Do this
Find each line in the material below that contains the word "accomplish" and copy those lines out in full. Case counts when matching.
START Extracted data
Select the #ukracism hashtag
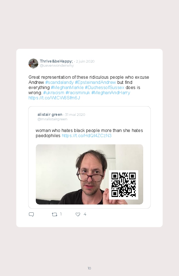The width and height of the screenshot is (179, 276). (x=54, y=92)
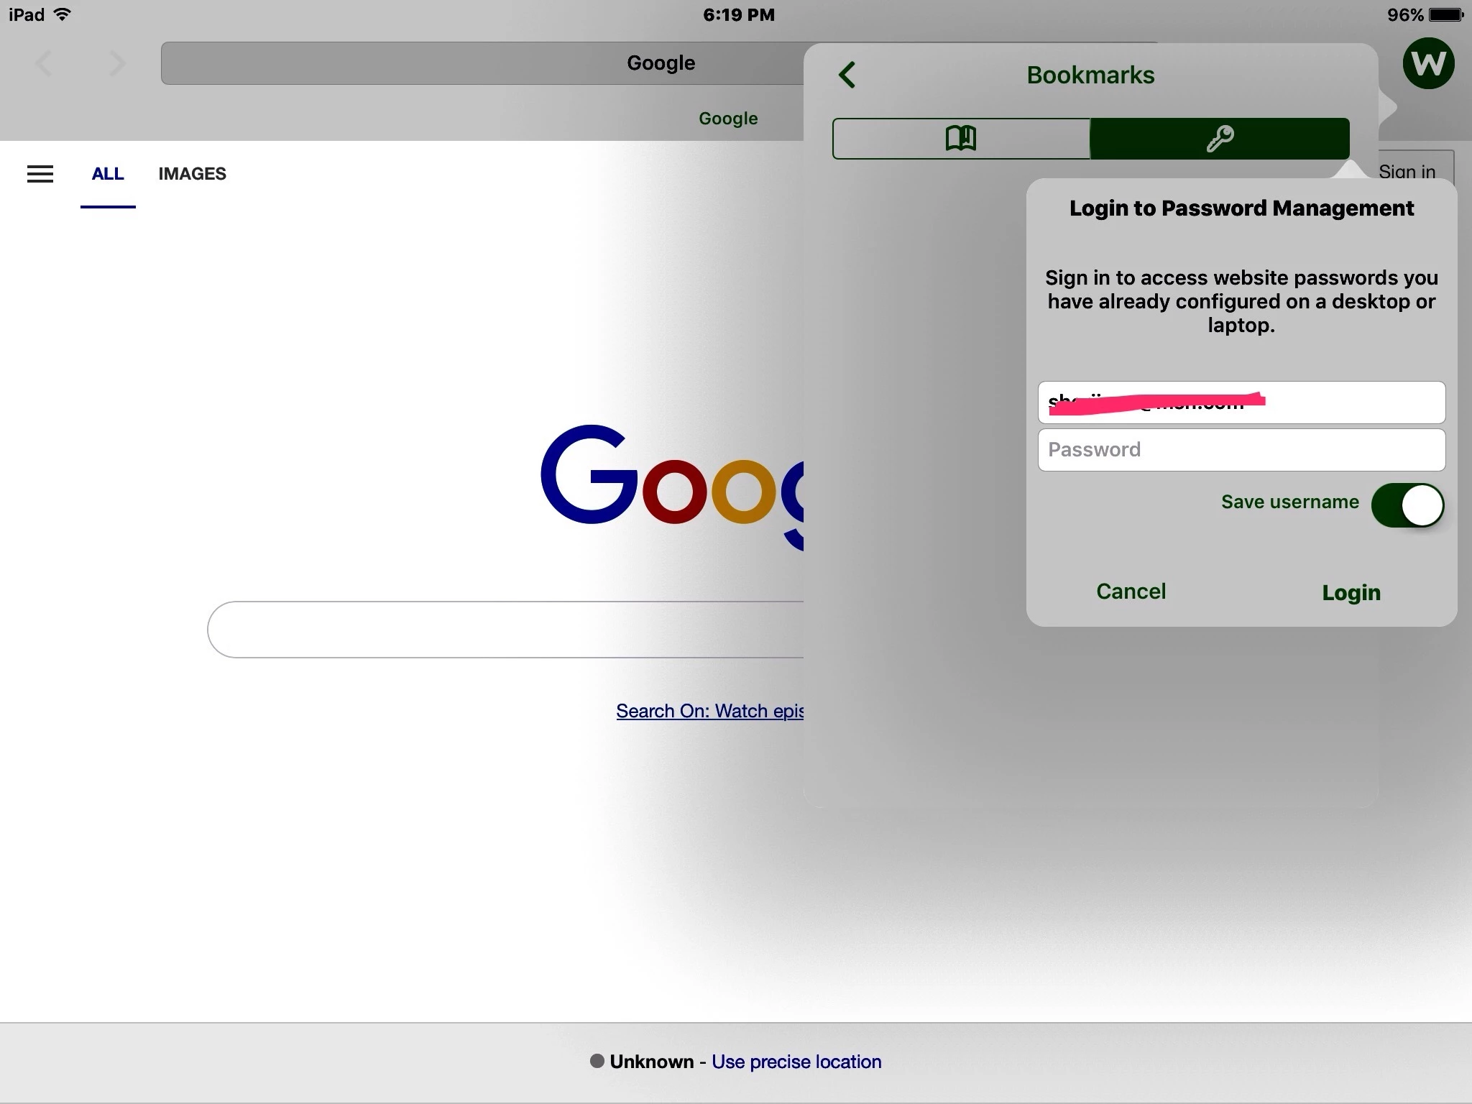Toggle the Save username switch
The image size is (1472, 1104).
1407,505
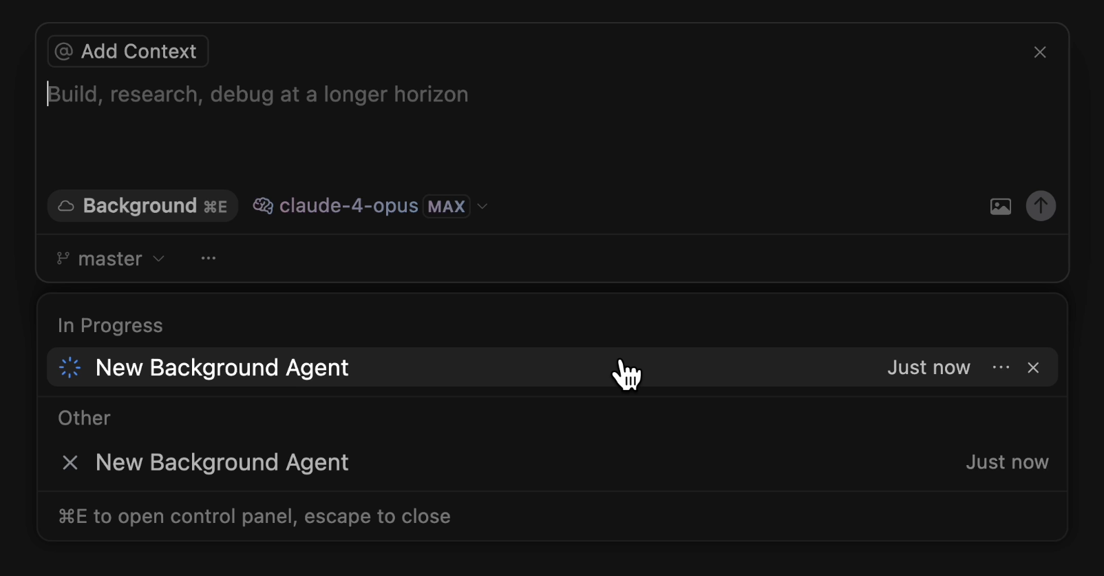Click the spinner icon of running agent
The width and height of the screenshot is (1104, 576).
[70, 368]
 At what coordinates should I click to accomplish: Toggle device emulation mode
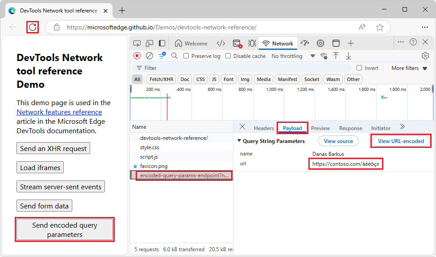(149, 43)
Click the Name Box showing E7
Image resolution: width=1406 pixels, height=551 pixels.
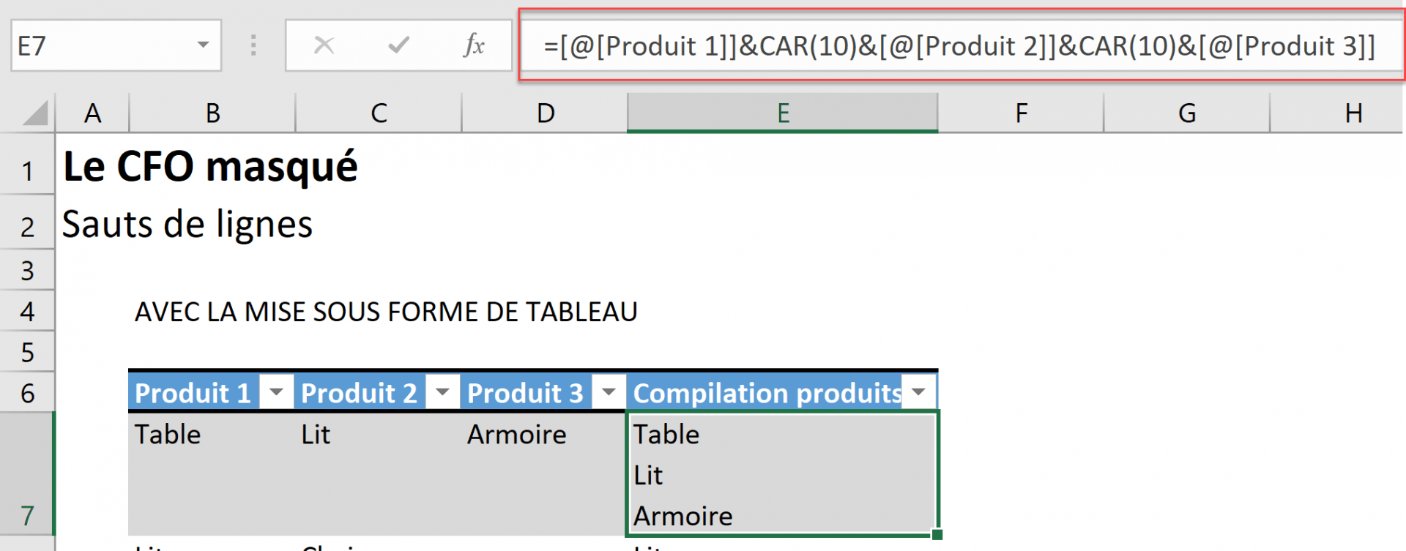(103, 46)

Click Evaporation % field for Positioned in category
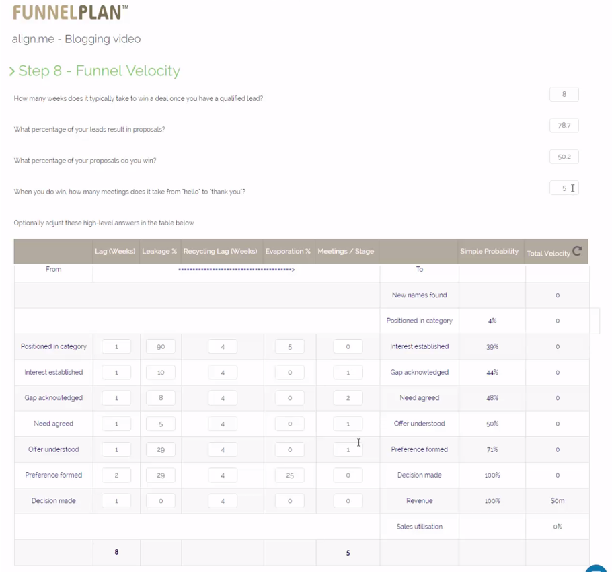point(289,347)
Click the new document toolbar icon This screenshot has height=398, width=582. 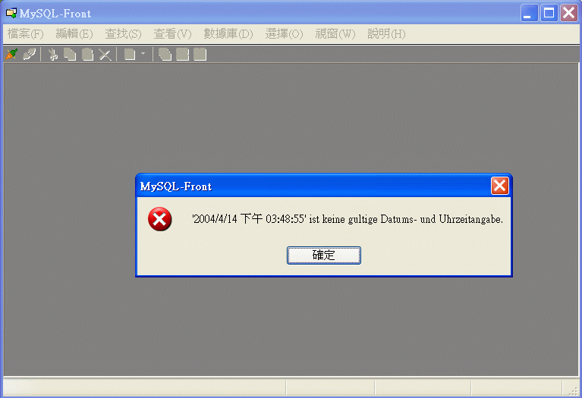click(130, 55)
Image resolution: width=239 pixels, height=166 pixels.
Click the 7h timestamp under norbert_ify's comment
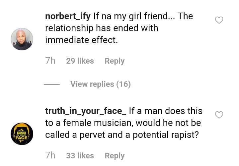coord(50,61)
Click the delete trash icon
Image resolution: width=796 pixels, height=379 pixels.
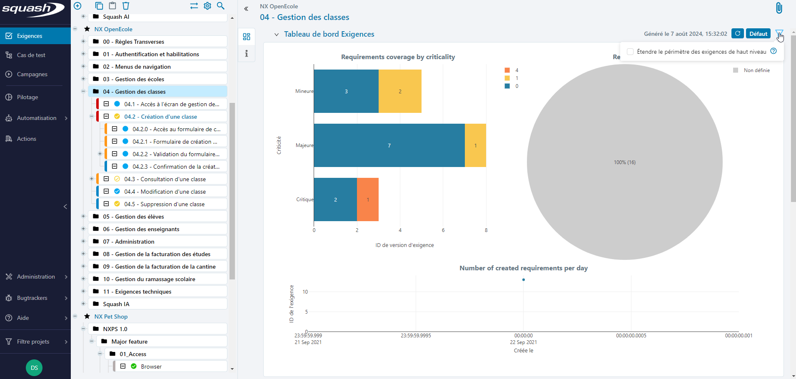(x=126, y=6)
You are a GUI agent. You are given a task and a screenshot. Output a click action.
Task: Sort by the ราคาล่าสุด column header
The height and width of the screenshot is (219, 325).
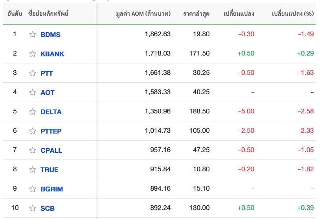pyautogui.click(x=196, y=14)
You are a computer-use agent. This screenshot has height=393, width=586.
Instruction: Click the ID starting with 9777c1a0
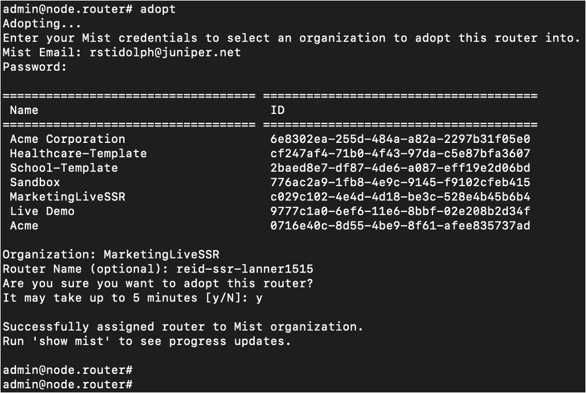(400, 211)
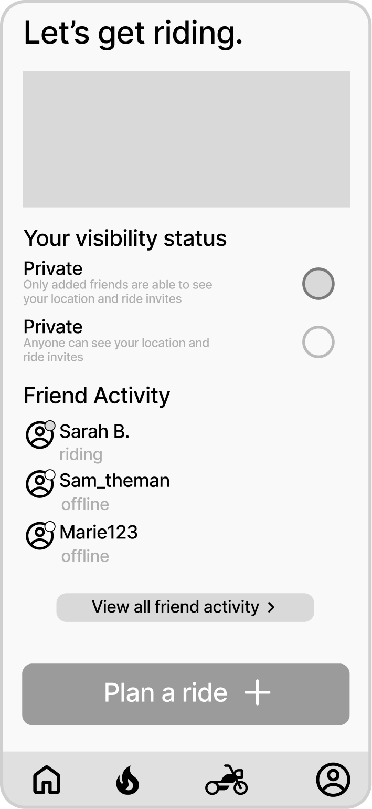372x809 pixels.
Task: Open Marie123's friend entry
Action: pos(99,532)
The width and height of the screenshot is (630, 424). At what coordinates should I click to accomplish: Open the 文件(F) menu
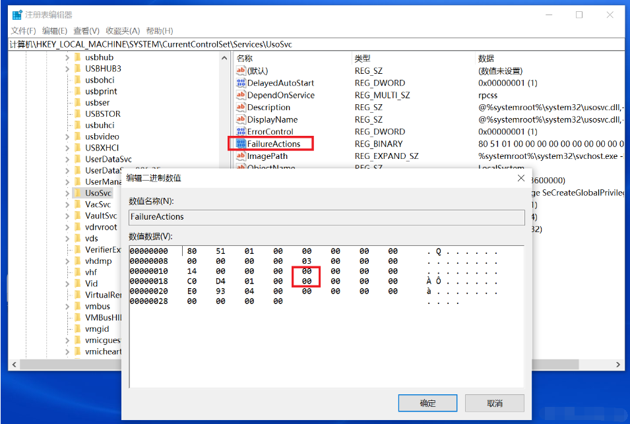[x=23, y=31]
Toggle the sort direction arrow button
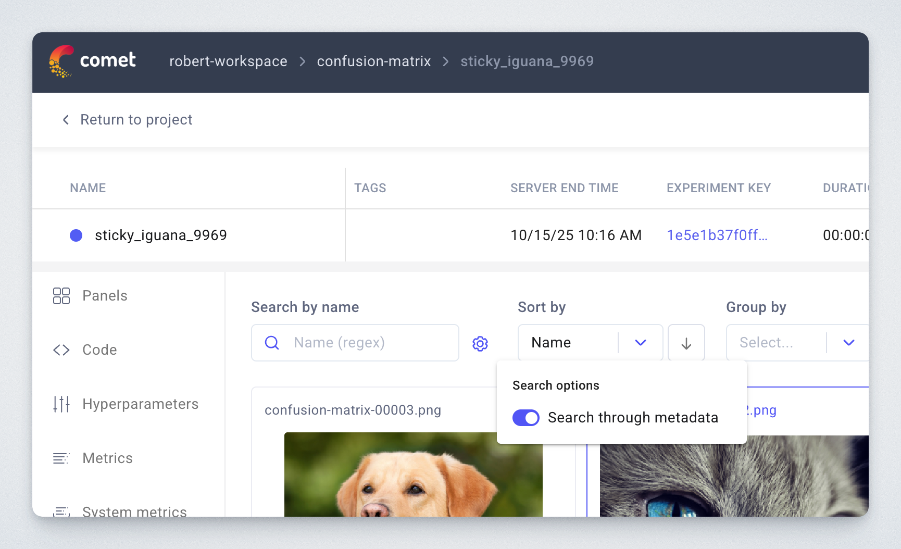 (x=686, y=342)
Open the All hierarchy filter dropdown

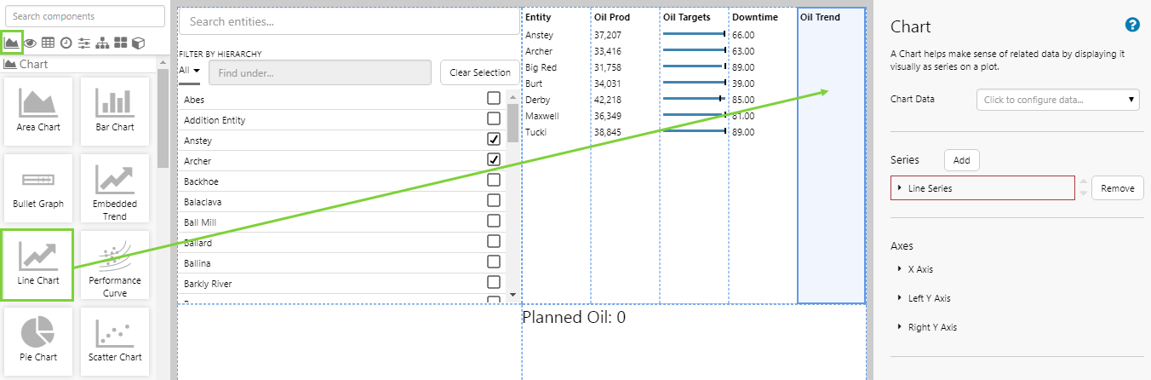[189, 71]
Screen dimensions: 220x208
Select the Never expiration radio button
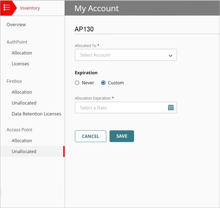(77, 83)
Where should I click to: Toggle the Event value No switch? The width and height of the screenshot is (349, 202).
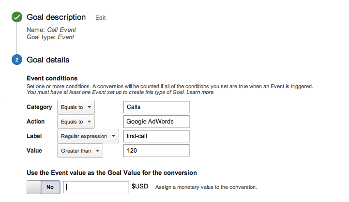44,186
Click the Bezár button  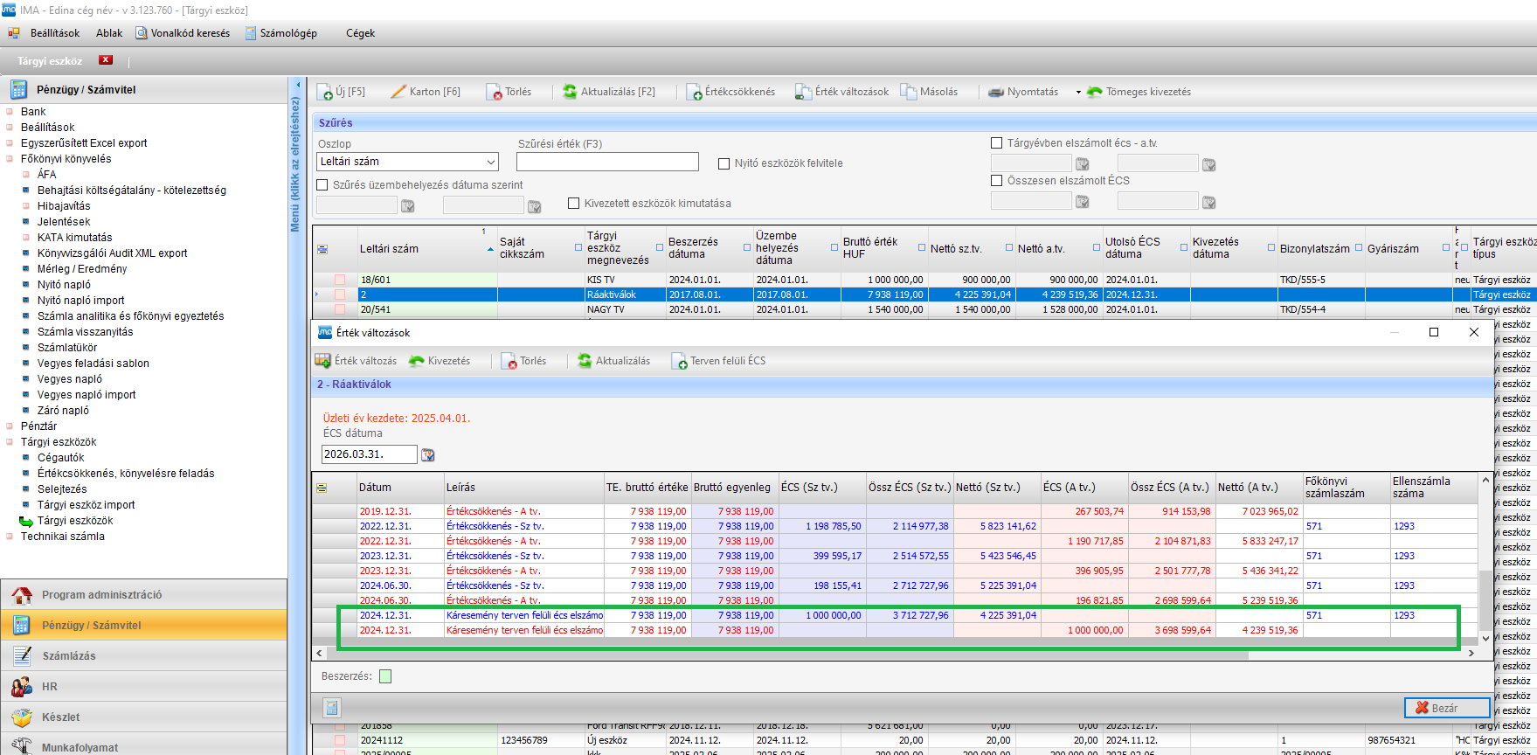[1446, 708]
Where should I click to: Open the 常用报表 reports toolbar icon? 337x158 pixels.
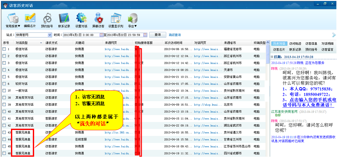click(x=13, y=18)
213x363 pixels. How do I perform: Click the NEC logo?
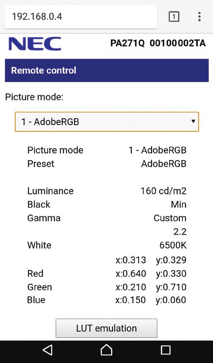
END Extracted data
Exercise answer
 At what coordinates should I click to accomplish: Toggle device emulation mode
The width and height of the screenshot is (630, 424). At what coordinates should I click to accomplish: Open the 文件(F) menu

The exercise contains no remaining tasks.